ADP Employer Services said U.S. companies added 162,000 jobs last month, topping the median forecast of 38 economists surveyed by Bloomberg for a 140,000 advance. The Institute for Supply Management’s non-manufacturing index climbed to a six-month high of 55.1, exceeding the most optimistic projection in a Bloomberg survey, from 53.7 in August, figures from the Tempe, Arizona-based group showed today.
Canadian Natural Resources fell 2.9 percent to C$30.28 and Cenovus Energy slipped 2 percent to C$34.53. Crude for November delivery tumbled 4.1 percent to $88.14 a barrel, the lowest settlement since Aug. 2, after the U.S. Energy Department said crude output rose 11,000 barrels a day to 6.52 million last week, the most since December 1996. Total fuel demand fell 0.3 percent to 18.3 million barrels a day in the four weeks ended Sept. 28, the lowest level since April.
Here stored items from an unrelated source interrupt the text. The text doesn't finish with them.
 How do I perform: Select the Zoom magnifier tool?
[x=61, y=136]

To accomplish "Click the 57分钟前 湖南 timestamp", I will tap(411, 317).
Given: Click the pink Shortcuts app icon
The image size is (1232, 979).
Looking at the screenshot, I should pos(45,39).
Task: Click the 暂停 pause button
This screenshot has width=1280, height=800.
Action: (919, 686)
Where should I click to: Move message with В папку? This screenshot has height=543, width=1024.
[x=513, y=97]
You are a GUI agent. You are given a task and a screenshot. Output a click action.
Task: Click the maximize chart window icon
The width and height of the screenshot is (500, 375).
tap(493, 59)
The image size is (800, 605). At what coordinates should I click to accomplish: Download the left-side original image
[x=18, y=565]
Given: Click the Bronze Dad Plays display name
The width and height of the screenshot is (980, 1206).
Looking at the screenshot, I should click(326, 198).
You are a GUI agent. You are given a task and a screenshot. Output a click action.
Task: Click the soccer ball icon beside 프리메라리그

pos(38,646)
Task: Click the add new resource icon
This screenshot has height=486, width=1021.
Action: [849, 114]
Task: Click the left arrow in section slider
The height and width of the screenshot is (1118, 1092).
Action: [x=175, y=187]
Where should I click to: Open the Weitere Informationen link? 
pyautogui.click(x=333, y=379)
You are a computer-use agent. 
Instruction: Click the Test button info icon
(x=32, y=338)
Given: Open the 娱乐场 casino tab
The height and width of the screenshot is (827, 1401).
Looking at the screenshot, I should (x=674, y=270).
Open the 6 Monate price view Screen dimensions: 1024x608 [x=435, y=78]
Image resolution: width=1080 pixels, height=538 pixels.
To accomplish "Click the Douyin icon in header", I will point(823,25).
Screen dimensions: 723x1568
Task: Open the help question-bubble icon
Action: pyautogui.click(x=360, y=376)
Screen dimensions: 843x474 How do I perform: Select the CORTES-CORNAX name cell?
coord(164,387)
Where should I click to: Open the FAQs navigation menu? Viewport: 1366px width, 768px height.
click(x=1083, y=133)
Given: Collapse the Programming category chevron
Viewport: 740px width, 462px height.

Potash Corp., the world’s largest fertilizer producer, slumped 2.1 percent to C$41.07 after Ben Isaacson, analyst with Scotia Capital Markets, downgraded the stock to sector perform from sector outperform.
“The Street needs to bring numbers down substantially,” Isaacson said in a note today arguing that earnings expectations for the industry are too high.
Quebecor Inc. lost 1.3 percent to C$33 after agreeing to pay C$1.5 billion to the Caisse de Depot et Placement du Quebec, the country’s second-biggest pension fund manager, to increase its controlling stake in a newspaper and cable television unit. Quebecor will hold a 75.4 percent stake in Quebecor Media Inc. after the transaction.
Pierre Karl Peladeau, chief executive officer of Quebecor, said in a statement the company is “taking advantage” of a favorable debt market.